Uncertainty regarding cash hog prices and weaker wholesale pork values stirred profit taking that pulled futures from morning highs, traders said.
USDA’s Wednesday morning Midwest direct market hog prices were unavailable.
Separate U.S. government data showed the wholesale pork price, or cutout, Wednesday morning at $99.29 per hundredweight (cwt), down 85 cents from Tuesday.
Spread traders sold deep-deferred contracts and bought nearby months in anticipation of increased hog production as feed becomes more affordable.
Cattle up with cash hopes
Steady-to-higher cash expectations landed CME live cattle futures in positive territory for a sixth straight session, analysts and traders said.
They said investors bought far-month live cattle contracts in anticipation of tighter supplies during that period.
Profit-taking and the belief that futures are too pricey based on last week’s cash cattle returns at times pressured futures.
October closed up 0.225 cent/lb. to 127.55 cents. December finished at 131.275 cents, up 0.05 cent.
Futures’ recent win streak may prompt packers to pay up for supplies, despite their unprofitable margins and lukewarm beef demand, a trader said.

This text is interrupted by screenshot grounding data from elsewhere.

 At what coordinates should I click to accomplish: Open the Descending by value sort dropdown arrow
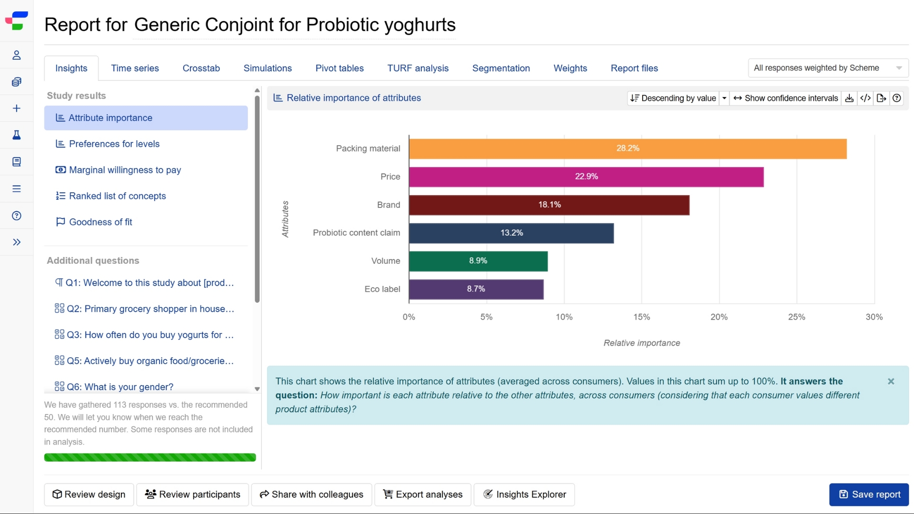[724, 98]
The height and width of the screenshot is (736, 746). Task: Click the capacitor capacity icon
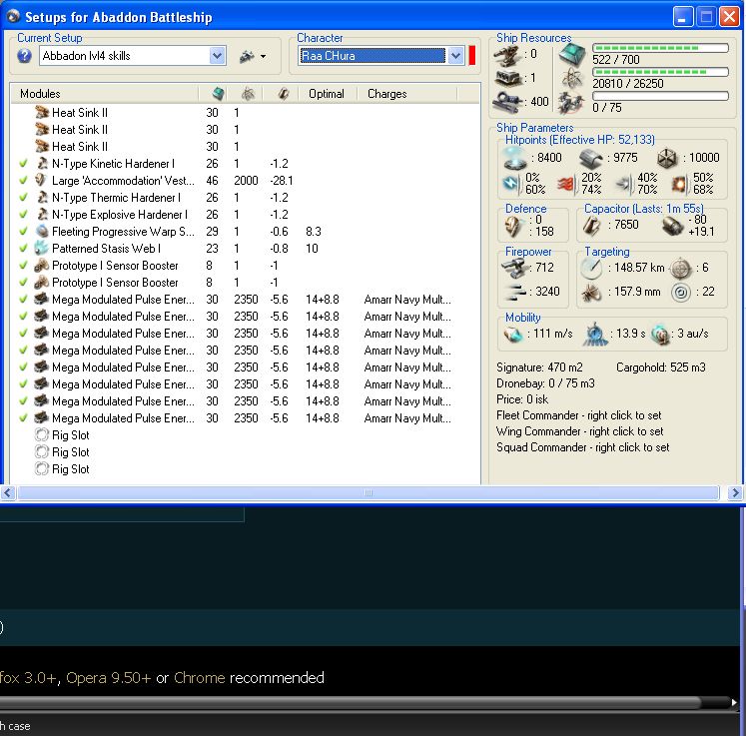[591, 226]
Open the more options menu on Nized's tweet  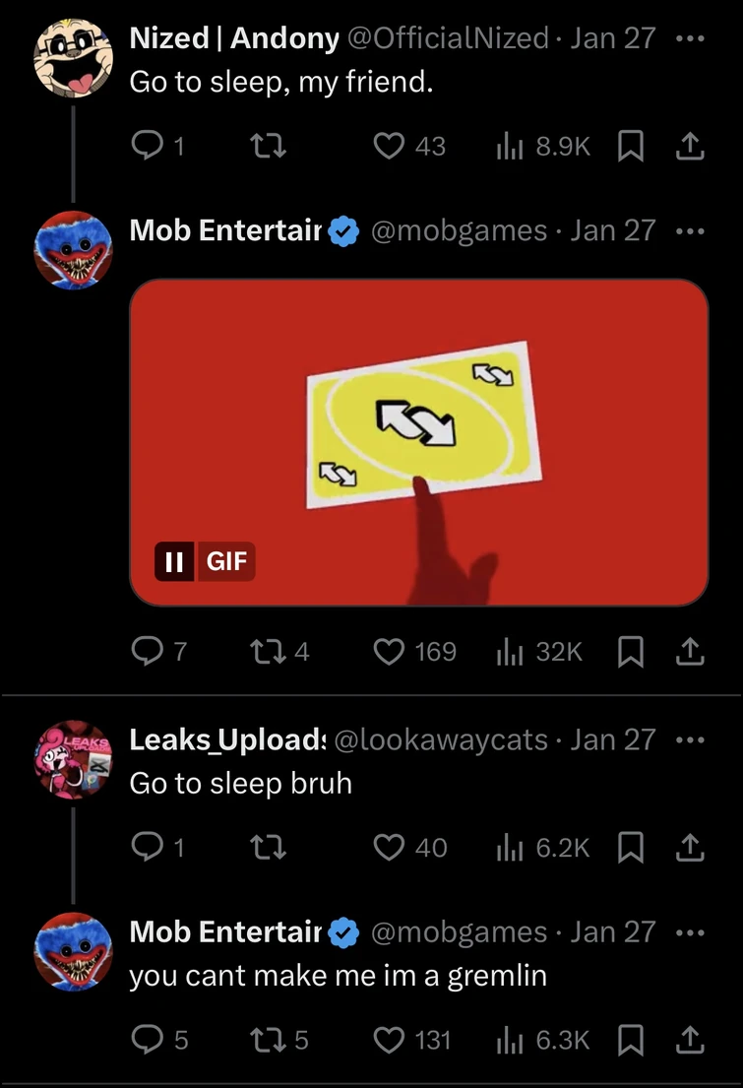[x=692, y=37]
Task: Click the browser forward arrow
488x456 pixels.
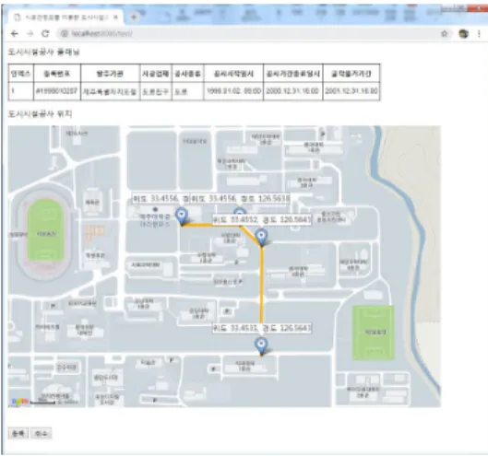Action: click(x=30, y=33)
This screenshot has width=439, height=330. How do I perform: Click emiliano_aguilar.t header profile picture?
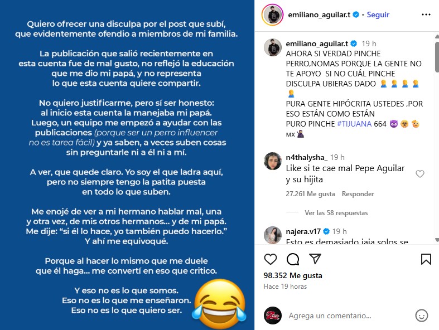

Cash cattle bids in Texas and Kansas surfaced at $123/cwt with no response from sellers, feedlot sources said. Last week, cash cattle moved at $124 in Texas and Kansas and at $125 in Nebraska.
USDA data on Wednesday morning showed the wholesale choice beef price, or cutout, at $193.32/cwt, down 45 cents from Tuesday. Select cuts gained 32 cents to $177.37.
Estimated margins for U.S. beef packers on Wednesday were a negative $3.70 per head, compared with a negative $1.40 on Tuesday and a negative $3.20 a week ago, according to HedgersEdge.com.
The September feeder cattle contract closed 0.725 cent higher at 158.675 cents, supported by steady to $2/cwt higher cash feeder cattle prices in local markets.
Profit-taking and firmer corn prices undercut remaining feeder cattle contracts. Expensive feed can increase input costs for feedlot operators.
October ended 0.85 cent/lb. lower at 162.925 cents while November settled 0.7 cent lower at 164.05 cents.
— Theopolis Waters reports on livestock futures markets for Reuters from Chicago.